Another potentially uncomfortable but rich topic that could arise in psychedelic sessions is that queer people might be drawn to explore the ways families of origin didn’t “get” them, or weren’t the “right fit” for them, because of their family’s heterosexuality. That this lack of fit is often a deeply traumatic experience that LGBTQ+ people endure. Of note is the idea that this “lack of fit” might, in and of itself, be regarded as a kind of initiation; an initiation into other spaces, other ideas of family, connection, community, beyond the nuclear family that is perhaps not available to our straight brethren. So, the question of how to create the scaffolding of safety, honor, and respect that actually allows us to confront and heal trauma and allows the fullest possible exploration of the multiplicities of our selves was an important talking point.

Some further questions and ideas that arose included the following:

  1. What does a queer spirituality that includes the multiplicity of our various identities look like? One that honors and includes sex and the body in so many of their healing and pleasurable manifestations; one that honors those on religious paths, and those who find those paths too historically painful, or actually irrelevant, to be necessary; one that acknowledges the loss of so many of our potentially wise elders and teachers during the plague years of the 80s and 90s; and the need for that wisdom now.

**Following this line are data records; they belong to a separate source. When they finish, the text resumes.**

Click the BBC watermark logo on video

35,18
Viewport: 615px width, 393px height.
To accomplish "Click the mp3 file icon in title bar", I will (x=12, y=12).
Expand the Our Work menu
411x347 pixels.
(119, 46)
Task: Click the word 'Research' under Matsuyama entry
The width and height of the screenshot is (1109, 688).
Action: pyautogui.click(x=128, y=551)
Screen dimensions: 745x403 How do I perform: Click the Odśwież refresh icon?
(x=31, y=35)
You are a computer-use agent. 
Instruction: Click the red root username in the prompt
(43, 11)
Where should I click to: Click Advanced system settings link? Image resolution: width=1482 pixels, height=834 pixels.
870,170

  2. What forms of therapy (cognitive, psychodynamic, narrative, etc.) might be most useful to allow us to define and tell our own stories in the ways they need to be told?

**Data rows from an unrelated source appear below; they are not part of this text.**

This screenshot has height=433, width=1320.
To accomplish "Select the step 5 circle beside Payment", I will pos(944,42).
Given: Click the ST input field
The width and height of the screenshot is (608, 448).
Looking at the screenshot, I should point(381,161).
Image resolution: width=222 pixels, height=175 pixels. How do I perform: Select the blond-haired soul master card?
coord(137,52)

  3. What types of guide configurations outside of the limiting male/female dyads might be most helpful for us, and what types of healing settings could be best? Are group sessions a better way to increase trust and build healthy communities than one-to-one or two-to-one client-to- therapist sessions?
  4. Honoring the centrality of the land and the ancestors of this land that we are privileged to be doing this work on; looking for meaningful ways to bring awareness of the history of the land and the First Peoples who were, and still very much are, here as we engage in our healing.
  5. Inviting participants in these healings to bring the objects and artifacts that are meaningful to them for altar placement as both important in its own right, and one of the ways we consciously create the old/new queer healing rituals that will flow into the future.

Two ideas in closing: One is the awareness and acknowledgement voiced by several people that, as queers, we are particularly adept at traversing liminal spaces, the “in-between,” not yet arrived, or always-on-the-way spaces, and that this is a particular gift that might be particularly resonant in the work with psychedelics, which, themselves. point to and inhabit those spaces. And, finally, as several have noted, the plants and medicines themselves have their own intelligence, no doubt much vaster than ours, and have arrived with us here at this particular moment in time (as they have been here for thousands of years in dance with other cultures and environments), perhaps for reasons we cannot know or understand, but which we must simply accept and learn from.